许多人都相信缺少什么就去补充相应的营养,因此尝试此疯狂思路的不在少数,而难以认同的事实也确实存在——部分饮血治疗的病患不但获得痊愈,更成为能够控制血液的非人存在,人们称其为“血族”。
无疑,教会等组织并不认同这个茹毛饮血的种族,毕竟还有一部分病患没有痊愈,理性尽失而变成了被称作“吸血鬼”的怪物,拥有信仰的教会始终认为“血族”与“吸血鬼”终究是一丘之貉。

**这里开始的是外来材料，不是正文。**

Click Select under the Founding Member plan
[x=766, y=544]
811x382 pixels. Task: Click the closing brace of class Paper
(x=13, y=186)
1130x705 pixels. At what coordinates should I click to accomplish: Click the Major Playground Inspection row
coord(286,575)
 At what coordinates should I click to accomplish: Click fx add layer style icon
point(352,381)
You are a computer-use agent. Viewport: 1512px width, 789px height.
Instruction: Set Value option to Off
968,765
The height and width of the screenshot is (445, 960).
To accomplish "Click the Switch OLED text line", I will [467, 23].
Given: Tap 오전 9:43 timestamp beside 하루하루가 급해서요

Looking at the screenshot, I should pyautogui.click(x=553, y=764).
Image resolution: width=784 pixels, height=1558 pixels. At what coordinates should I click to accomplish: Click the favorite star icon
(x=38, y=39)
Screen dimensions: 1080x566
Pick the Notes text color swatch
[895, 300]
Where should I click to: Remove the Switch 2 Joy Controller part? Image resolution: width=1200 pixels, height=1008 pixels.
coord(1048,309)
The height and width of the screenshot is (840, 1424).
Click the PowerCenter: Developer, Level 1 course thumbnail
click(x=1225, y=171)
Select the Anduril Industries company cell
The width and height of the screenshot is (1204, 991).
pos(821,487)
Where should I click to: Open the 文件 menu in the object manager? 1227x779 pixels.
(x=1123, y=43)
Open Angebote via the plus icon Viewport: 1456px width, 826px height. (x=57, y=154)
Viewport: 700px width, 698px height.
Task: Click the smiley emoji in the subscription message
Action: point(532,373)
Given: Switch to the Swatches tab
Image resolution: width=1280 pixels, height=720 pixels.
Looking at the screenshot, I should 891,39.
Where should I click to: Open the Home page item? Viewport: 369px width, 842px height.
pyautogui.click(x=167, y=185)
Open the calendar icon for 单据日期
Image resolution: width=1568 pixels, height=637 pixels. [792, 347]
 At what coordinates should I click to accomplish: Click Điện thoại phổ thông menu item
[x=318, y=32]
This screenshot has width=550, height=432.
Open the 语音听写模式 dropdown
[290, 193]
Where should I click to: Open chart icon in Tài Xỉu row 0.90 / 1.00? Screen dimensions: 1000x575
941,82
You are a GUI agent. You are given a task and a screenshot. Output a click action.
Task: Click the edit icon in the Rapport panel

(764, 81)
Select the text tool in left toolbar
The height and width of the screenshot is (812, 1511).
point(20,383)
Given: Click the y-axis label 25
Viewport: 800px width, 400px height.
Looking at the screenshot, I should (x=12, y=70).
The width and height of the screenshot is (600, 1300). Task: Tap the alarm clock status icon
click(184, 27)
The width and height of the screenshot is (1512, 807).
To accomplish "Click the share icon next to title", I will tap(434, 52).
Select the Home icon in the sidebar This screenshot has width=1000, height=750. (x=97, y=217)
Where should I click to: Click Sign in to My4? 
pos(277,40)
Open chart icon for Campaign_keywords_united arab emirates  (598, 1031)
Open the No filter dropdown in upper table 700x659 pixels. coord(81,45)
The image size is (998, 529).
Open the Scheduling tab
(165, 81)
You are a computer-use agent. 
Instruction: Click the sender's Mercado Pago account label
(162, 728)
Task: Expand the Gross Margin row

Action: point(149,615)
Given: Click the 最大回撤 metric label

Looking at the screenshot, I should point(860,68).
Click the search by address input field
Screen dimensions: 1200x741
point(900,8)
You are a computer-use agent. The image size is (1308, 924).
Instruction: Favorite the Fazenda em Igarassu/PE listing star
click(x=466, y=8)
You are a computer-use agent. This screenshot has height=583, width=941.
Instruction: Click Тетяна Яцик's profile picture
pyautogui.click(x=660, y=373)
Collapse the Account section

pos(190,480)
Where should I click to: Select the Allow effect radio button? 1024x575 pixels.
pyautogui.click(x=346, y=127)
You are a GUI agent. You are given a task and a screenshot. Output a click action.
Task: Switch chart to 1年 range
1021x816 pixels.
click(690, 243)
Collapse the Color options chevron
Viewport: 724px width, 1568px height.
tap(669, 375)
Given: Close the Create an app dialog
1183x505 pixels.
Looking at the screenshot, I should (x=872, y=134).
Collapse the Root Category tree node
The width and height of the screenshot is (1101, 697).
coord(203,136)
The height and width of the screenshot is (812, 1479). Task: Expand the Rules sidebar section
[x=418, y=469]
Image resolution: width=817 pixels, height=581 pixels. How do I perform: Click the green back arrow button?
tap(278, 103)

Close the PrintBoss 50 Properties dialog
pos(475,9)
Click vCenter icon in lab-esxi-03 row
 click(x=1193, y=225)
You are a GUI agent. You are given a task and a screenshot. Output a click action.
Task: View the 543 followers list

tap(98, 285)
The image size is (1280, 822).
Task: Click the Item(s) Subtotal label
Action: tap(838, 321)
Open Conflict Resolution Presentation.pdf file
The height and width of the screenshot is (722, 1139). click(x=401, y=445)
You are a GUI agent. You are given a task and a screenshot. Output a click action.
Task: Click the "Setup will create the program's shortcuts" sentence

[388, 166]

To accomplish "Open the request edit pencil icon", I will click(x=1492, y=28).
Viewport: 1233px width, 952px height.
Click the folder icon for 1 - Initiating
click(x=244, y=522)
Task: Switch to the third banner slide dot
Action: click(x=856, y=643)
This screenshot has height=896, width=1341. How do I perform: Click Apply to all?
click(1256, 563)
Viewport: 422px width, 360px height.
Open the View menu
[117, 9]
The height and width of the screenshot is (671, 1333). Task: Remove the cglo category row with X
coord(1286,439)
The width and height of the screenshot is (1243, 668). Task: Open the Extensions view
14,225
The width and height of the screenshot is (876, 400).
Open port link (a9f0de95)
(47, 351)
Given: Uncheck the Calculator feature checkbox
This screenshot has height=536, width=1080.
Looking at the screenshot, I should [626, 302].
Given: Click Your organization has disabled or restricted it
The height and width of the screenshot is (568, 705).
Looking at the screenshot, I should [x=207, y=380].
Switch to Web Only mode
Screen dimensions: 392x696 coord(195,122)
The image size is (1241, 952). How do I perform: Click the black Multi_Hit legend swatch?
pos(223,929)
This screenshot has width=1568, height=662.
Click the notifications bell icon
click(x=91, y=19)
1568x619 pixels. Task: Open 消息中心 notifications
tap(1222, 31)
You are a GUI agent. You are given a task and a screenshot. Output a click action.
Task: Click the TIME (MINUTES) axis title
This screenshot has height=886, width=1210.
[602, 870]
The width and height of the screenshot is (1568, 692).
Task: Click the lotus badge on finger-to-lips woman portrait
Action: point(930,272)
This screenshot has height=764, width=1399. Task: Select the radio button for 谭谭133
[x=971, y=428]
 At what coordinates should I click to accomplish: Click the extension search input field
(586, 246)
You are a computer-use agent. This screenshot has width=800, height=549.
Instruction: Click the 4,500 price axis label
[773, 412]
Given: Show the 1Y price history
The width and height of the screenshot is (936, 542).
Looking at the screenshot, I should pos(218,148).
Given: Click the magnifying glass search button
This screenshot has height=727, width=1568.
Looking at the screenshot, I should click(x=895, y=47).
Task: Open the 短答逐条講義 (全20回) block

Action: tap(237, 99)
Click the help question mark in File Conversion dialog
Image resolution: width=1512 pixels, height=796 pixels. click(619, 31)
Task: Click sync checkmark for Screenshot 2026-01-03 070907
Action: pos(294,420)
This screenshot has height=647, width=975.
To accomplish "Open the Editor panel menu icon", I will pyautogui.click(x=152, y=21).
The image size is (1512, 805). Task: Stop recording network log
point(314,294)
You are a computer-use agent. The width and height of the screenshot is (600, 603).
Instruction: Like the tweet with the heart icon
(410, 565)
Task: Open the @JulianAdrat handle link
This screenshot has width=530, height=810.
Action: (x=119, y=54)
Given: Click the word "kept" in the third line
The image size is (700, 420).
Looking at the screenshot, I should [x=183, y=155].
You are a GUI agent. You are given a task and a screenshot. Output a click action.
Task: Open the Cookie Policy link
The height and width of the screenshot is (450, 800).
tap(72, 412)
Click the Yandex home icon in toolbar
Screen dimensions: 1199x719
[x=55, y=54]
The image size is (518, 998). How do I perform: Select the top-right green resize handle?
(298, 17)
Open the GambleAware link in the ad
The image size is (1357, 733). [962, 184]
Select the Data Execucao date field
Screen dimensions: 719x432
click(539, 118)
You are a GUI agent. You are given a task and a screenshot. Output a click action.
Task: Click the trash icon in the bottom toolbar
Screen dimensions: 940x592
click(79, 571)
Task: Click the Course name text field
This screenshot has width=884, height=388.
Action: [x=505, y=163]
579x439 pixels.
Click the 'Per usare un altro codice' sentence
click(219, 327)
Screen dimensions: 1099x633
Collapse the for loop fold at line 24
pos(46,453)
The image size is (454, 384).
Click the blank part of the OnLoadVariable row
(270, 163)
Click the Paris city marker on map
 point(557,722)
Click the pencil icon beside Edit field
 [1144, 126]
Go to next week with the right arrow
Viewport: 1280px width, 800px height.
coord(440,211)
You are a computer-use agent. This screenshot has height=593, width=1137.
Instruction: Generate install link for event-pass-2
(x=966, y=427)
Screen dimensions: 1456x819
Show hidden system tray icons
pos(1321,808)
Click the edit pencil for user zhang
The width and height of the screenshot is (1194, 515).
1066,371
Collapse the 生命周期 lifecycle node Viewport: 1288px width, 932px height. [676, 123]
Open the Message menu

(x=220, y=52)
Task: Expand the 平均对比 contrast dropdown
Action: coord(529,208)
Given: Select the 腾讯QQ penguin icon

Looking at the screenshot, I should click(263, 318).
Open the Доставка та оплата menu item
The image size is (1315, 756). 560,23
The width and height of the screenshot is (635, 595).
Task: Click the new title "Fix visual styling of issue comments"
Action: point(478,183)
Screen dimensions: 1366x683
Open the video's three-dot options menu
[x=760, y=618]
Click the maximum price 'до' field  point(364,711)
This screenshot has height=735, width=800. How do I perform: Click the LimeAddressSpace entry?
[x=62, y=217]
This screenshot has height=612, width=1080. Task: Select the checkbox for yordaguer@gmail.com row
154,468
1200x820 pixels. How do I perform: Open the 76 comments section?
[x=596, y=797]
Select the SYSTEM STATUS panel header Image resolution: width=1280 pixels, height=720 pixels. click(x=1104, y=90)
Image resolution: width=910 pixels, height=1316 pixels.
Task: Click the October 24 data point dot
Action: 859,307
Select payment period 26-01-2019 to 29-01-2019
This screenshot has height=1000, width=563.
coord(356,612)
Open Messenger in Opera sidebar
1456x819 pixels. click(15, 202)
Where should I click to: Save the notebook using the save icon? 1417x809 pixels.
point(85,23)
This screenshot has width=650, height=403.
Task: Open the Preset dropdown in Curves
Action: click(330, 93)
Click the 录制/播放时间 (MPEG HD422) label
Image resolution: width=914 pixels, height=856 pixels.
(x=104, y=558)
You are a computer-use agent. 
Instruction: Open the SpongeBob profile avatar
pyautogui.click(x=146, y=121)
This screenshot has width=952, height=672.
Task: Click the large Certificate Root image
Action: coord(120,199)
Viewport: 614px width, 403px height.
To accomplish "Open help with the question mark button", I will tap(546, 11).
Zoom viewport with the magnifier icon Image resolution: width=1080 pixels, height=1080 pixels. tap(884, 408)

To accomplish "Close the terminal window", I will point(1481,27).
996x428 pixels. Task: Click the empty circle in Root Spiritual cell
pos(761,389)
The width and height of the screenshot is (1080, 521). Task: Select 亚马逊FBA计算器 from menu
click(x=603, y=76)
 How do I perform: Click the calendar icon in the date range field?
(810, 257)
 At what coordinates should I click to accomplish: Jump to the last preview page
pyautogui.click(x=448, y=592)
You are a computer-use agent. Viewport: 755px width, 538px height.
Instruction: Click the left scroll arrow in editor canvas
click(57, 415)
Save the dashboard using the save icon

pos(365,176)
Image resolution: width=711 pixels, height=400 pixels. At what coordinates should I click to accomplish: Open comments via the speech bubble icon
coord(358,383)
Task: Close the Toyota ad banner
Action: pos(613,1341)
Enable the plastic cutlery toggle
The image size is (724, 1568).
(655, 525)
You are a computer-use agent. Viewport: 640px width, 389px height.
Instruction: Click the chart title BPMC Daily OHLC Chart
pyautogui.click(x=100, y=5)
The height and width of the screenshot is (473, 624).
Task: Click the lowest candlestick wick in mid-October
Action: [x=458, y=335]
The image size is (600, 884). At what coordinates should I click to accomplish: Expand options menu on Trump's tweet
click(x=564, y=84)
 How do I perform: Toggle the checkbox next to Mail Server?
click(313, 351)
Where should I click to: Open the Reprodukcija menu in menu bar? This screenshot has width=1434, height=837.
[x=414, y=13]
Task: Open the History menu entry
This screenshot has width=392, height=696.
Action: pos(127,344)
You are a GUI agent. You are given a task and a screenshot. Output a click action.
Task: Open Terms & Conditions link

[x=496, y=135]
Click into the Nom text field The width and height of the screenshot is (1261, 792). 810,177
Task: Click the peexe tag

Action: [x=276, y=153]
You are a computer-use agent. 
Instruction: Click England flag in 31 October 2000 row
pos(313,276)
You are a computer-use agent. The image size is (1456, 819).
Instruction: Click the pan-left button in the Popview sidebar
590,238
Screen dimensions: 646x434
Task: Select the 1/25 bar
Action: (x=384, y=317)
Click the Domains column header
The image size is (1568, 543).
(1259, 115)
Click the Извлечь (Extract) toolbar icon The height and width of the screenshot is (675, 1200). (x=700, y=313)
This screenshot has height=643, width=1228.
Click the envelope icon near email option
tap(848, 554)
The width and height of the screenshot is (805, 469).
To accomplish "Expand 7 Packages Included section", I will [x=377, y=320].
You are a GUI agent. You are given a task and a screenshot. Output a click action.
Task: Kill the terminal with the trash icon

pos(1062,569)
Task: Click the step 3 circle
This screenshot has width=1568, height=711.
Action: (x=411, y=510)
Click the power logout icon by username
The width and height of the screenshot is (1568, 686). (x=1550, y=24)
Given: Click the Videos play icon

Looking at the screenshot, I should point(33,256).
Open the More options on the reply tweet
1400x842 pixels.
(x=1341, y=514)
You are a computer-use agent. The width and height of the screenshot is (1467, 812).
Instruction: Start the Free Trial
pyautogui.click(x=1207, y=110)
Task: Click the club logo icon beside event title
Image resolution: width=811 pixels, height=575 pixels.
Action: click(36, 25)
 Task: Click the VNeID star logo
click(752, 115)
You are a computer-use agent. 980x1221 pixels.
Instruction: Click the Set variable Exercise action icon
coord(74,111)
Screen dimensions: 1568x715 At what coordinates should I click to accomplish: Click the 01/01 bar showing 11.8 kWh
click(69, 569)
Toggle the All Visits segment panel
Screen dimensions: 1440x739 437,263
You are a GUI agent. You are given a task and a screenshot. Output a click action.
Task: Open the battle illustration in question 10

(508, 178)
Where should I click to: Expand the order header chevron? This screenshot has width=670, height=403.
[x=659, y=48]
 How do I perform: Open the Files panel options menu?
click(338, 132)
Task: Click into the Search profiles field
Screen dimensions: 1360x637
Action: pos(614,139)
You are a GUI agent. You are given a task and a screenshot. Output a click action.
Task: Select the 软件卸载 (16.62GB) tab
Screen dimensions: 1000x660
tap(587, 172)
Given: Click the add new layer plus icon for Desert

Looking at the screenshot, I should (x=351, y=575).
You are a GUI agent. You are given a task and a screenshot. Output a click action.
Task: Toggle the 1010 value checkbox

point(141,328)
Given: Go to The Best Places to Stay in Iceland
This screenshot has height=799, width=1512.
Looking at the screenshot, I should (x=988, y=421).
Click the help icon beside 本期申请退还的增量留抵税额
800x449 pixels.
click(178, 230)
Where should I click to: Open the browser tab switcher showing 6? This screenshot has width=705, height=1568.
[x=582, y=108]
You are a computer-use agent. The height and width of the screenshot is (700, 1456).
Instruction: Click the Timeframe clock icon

顶尖战士往往与恶魔契约,以某种代价获取强大的力量,血族与恶魔契约的代价却极小甚至没有。
当然,除了主动去找寻恶魔结下契约,也有恶魔主动来寻找的例子——
“来吧,把你最重要的东西交给我,最好除了你的目标以外全部都忘记。”
那一天,少女记忆中除了化为残渣的过去,只剩下有炎热、炽热、灼热......就像要让身体化掉、毁坏一般,贯穿全身的热量。
聆听甜美的诱惑之音,并等待热量散去后,黑发少女恍恍惚惚地醒来。
连绵不断的尸山血河中,屹立着一把刀。
她走近明显不是正常之物的武器,从地面将其拔起,下意识地据为己有。
不,她在拔出刀的刹那就明白,这是为她所用的力量,能杀掉那个女人的必要之物。
但是,如此一来她必须要舍弃些什么。
要舍弃些什么.....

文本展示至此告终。